Around these parts, this hole, the soul
is hard to find and the devil has crept
into every corner, scattering scraps of litter
that stain the tarmac like confetti
at a Town Hall wedding.
What do we do with places like these?
We live in them and maybe fall in love
in them, we hate in them and hate them
because they are going nowhere.
We bypass them and go up-line
to other towns that look the same:
identical shops, identical Braille of chewing gum
on the pavements, similar birth-, death-
and crime-rates, similar loves and similar hates.
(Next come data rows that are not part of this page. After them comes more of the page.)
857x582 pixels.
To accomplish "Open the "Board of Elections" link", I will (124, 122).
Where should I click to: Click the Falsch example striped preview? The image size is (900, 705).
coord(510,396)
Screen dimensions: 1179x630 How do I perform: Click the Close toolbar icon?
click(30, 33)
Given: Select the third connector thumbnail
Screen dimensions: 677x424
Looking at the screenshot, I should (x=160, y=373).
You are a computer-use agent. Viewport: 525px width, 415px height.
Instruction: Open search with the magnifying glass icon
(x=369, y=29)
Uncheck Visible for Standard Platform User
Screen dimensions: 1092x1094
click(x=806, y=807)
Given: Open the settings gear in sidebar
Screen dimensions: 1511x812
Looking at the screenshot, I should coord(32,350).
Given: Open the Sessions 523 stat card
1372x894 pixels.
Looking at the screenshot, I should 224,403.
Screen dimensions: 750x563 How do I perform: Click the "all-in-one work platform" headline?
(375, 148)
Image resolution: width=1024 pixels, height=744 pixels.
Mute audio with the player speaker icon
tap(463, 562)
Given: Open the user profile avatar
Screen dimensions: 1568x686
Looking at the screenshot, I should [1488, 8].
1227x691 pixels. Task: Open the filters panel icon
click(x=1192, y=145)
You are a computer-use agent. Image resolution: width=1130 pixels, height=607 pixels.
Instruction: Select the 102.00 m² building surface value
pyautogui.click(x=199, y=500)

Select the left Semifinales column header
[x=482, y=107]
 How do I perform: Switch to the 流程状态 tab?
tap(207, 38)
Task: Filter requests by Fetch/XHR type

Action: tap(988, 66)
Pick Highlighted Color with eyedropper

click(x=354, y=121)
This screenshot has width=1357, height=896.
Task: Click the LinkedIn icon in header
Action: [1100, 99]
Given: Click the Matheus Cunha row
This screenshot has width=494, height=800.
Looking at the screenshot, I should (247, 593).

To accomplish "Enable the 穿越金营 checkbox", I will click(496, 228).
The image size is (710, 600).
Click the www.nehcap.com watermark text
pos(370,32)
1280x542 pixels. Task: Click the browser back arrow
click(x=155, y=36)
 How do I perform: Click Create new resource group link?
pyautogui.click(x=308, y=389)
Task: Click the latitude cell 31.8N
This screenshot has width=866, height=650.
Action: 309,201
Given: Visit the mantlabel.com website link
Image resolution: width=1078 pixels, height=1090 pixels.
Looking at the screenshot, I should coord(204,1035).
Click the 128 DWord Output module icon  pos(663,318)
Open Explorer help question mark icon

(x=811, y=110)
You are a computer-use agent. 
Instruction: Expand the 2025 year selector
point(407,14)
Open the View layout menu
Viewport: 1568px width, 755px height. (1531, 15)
Parallel lines meet at infinity,
but in the case of these rails they stop
a long way short of that: at the buffers
and the traveller’s buffet, at
the men’s toilets with THE TOWN
THAT NEVER HAPPEND
and the women’s with almost the reverse
of this graffito paradigm.

Comments
MistakenMagic | January 26, 2010 - 15:47
'What do we do with places like these?
We live in them and maybe fall in love
in them, we hate in them and hate them
because they are going nowhere.'
- love these lines, Aronowitz! The repetition works really well to stress the frustrated feelings of the poem! Well done ;)
Magic xxx
Luly Whisper | February 29, 2012 - 19:12
I find this really moving.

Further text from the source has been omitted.